Lecture on Deep Learning and Nanobody Optimization via Machine Learning 🧬

Introduction and Speaker Background

Speaker: Anirud Venkatramin, Senior at Homestead High School.
Interest Inception: Started in sophomore year with self-studying deep learning applications, particularly in drug discovery.
Current Work: Collaborating with the UCLA Molecular Screening Shared Resource, focusing on nanobody optimization.

Host Organization: San Francisco Bay Area ACM, established in 1957.
Mission: Promote knowledge of modern computing and create a community for support, networking, and hiring.
Upcoming Events: Workshops and talks on topics such as computer vision, VR training, and securing data.

Definition: Antibody fragments that imitate human immune responses, typically produced by camels and sharks.
Advantages: Rarely have toxic side effects, can cross the blood-brain barrier, promising in treating diseases like Alzheimer’s, Parkinson’s, and Huntington’s.
Challenge: Identifying optimal nanobodies, traditionally a time-consuming lab process.
Solution: Computational predictions and optimization pipeline using machine learning.

Graph Neural Networks (GNN): Employed for sequence-structure co-design, ensured the generation of biologically plausible CDR3 sequences.
Neural Network Architectures: Included artificial neural networks, convolutional neural networks, and LSTM RNNs.
Stacked Ensemble Model: Combined predictions from multiple neural network models to improve binding affinity predictions.

Training Data: 60,000 CDR3 sequences and their binding affinities used for model training.
One-Hot Encoding: CDR3 sequences represented in a uniform 20x20 matrix format suitable for neural network input.

Generational Approach: Generated new CDR3 sequences, filtered by binding affinity, and used high-affinity sequences to re-parameterize the model iteratively.
Ensemble Algorithm (Ensemble Stack): Predicted binding affinities of generated sequences and refined the generational model.
Physical and Binding Affinity Prediction: Used dihedral angles, distances, and orientation features to predict structural and binding properties.

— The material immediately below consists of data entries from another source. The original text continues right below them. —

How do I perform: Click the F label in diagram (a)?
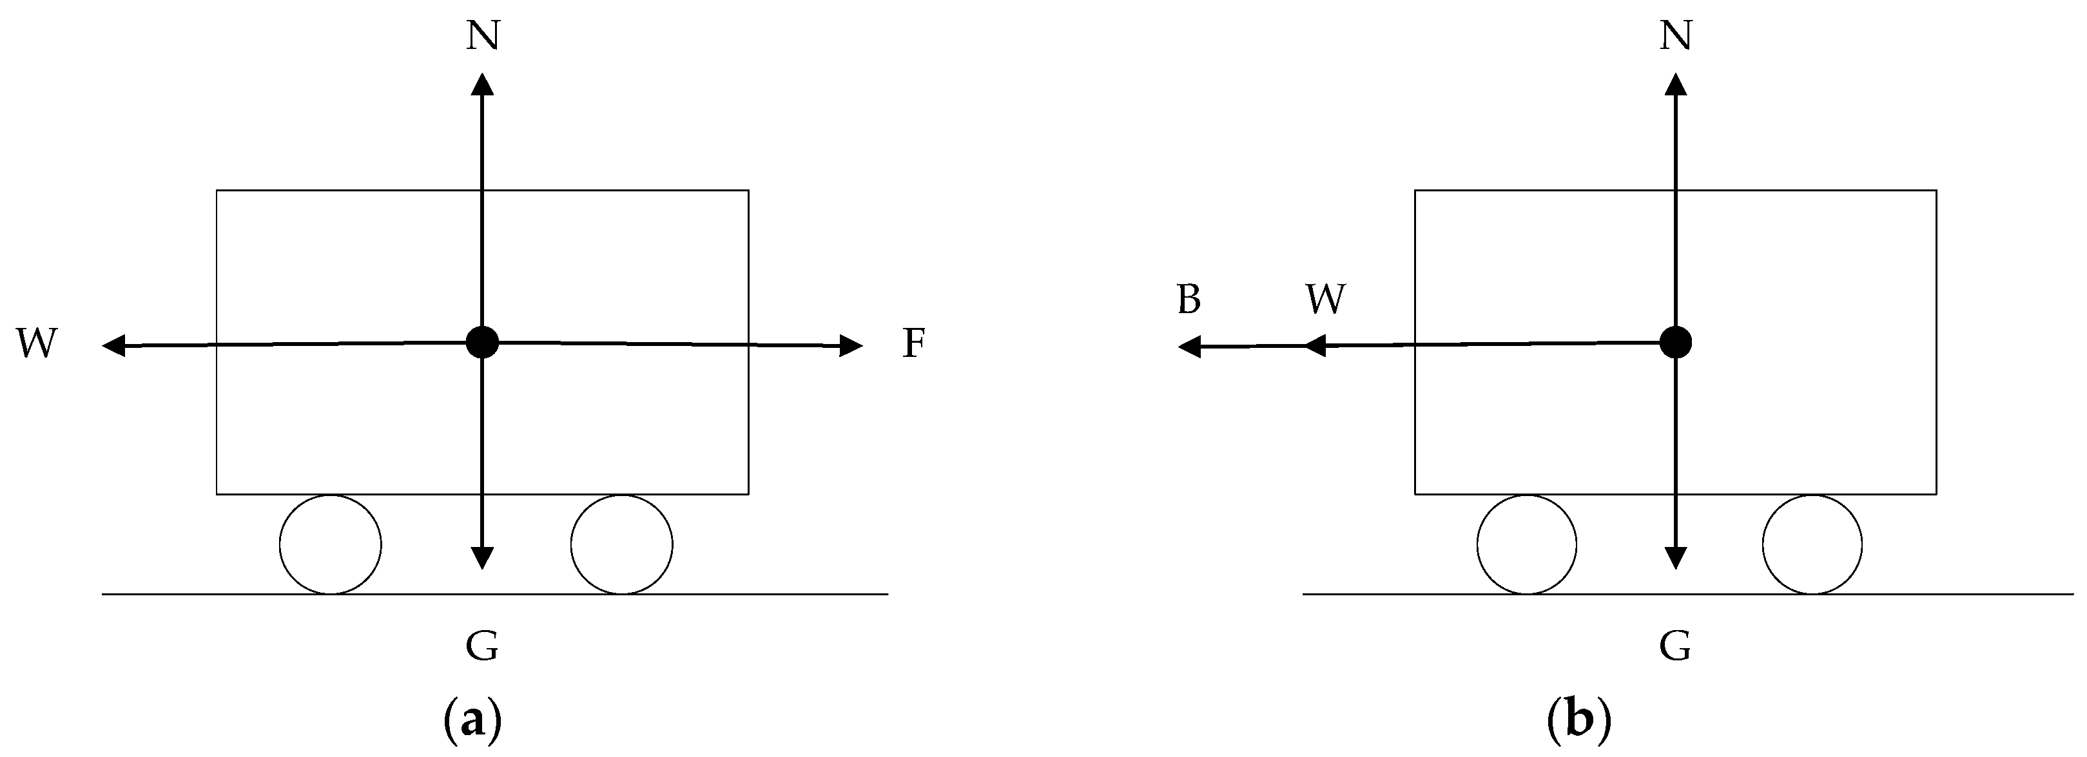point(914,343)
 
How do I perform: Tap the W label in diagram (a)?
point(37,343)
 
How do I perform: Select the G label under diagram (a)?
point(482,647)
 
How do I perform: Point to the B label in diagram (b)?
point(1189,300)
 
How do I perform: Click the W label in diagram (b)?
point(1325,300)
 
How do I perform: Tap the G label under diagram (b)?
point(1675,647)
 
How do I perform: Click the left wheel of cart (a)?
point(331,544)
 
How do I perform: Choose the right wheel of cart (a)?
point(621,544)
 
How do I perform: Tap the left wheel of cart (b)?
point(1527,544)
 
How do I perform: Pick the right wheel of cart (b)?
point(1812,544)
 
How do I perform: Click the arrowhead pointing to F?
point(851,346)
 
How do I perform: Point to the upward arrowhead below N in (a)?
point(482,84)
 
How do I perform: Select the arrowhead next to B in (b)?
point(1189,347)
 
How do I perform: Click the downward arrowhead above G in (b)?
point(1675,558)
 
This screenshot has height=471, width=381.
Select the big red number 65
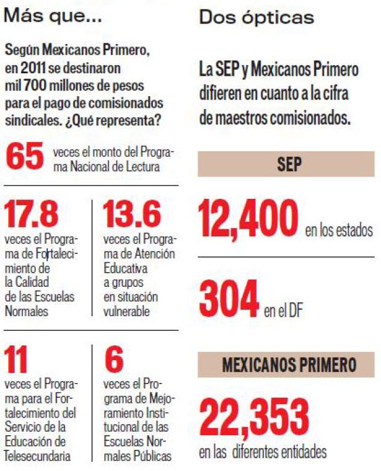tap(25, 157)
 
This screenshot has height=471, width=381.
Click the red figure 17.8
tap(32, 215)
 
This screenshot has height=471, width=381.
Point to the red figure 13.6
tap(131, 215)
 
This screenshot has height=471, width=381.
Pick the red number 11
tap(16, 360)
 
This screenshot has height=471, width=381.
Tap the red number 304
tap(229, 299)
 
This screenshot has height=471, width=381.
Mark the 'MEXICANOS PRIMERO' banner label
tap(288, 365)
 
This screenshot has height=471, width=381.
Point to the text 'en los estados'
tap(338, 230)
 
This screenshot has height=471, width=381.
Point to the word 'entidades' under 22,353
tap(298, 452)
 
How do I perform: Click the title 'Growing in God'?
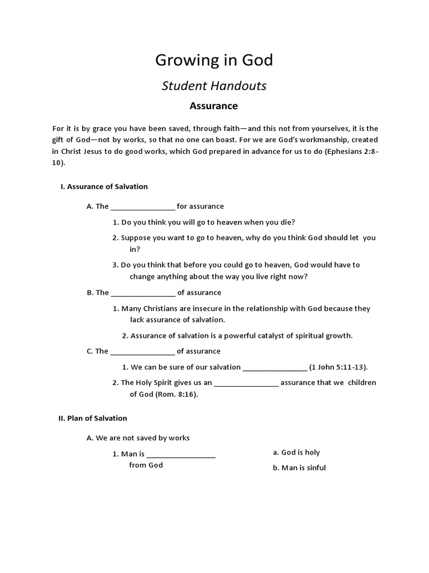pos(214,60)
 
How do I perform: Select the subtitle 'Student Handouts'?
pos(214,86)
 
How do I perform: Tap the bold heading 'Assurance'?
pos(214,106)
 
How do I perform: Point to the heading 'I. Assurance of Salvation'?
pos(104,186)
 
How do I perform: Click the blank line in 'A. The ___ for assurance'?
pos(143,207)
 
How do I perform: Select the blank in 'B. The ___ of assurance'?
pos(143,293)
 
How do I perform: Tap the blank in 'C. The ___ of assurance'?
pos(143,352)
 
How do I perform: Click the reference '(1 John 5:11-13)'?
pos(339,367)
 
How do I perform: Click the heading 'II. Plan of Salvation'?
pos(93,418)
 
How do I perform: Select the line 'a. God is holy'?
pos(296,452)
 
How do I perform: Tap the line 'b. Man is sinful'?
pos(299,468)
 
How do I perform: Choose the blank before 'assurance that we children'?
pos(246,383)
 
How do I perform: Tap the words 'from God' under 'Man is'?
pos(146,466)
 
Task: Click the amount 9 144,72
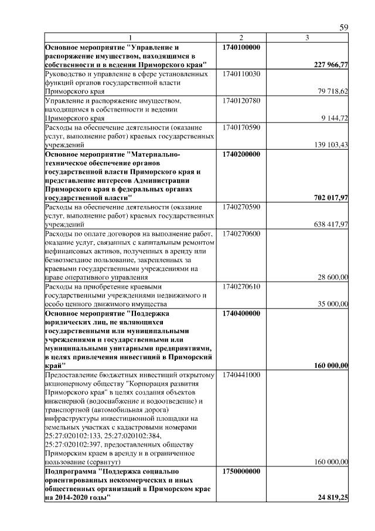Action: tap(335, 118)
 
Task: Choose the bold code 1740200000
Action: tap(242, 154)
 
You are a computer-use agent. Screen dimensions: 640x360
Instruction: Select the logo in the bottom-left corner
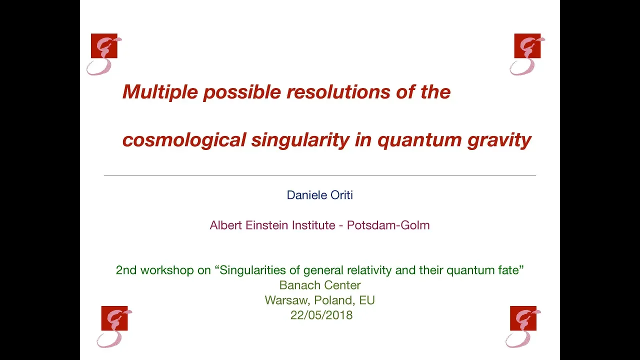(114, 327)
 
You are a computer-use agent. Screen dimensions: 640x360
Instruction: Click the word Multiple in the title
(160, 92)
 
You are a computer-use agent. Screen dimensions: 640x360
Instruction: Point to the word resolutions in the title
(338, 92)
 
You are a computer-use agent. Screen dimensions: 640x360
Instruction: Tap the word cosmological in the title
(184, 140)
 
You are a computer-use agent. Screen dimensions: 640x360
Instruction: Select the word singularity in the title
(300, 140)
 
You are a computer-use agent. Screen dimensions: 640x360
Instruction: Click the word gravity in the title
(500, 140)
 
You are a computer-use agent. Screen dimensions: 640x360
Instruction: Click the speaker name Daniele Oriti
(320, 195)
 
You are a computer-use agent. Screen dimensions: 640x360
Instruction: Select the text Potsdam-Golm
(388, 225)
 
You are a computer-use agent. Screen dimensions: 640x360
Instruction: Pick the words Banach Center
(320, 285)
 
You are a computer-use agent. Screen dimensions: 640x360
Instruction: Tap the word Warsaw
(288, 300)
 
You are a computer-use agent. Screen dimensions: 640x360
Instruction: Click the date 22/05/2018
(322, 315)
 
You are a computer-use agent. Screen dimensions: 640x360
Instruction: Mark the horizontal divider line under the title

Metrics: Pearson correlation of 0.88, R² of 0.78, indicating high predictive accuracy.
Comparison: Outperformed previous non-stacked models in prediction accuracy for binding affinities.

Novelty Measurement: Higher Levenshtein distance from training data (average of 13), indicating generation of novel sequences.
Biological Testing: Synthesized a high-affinity nanobody, confirmed binding despite not surpassing specially designed controls.

Focus Areas: Enhancing physical modeling of protein structures for better binding affinity predictions.
Data Augmentation: Addressing false negatives through more comprehensive data augmentation and acquiring additional data.

Impact: Developed a comprehensive pipeline for nanobody generation and optimization, achieving high accuracy and novelty in predictions.
Acknowledgments: Recognized the support from ACM and the UCLA Molecular Screening Shared Resource, and highlighted the importance of community and collaborative efforts in advancing research.

List of literature and tools referenced during the research and presentation.

GitHub Repository: Provided link to the project’s GitHub repository for further exploration and replication.

Training and Testing Splits: Followed pre-defined splits in literature for consistent comparison.
Metrics of Success: Discussed methodologies for evaluating binding affinity predictions and biological validation.
Audience Interaction: Addressed questions on methodology intricacies and future research directions.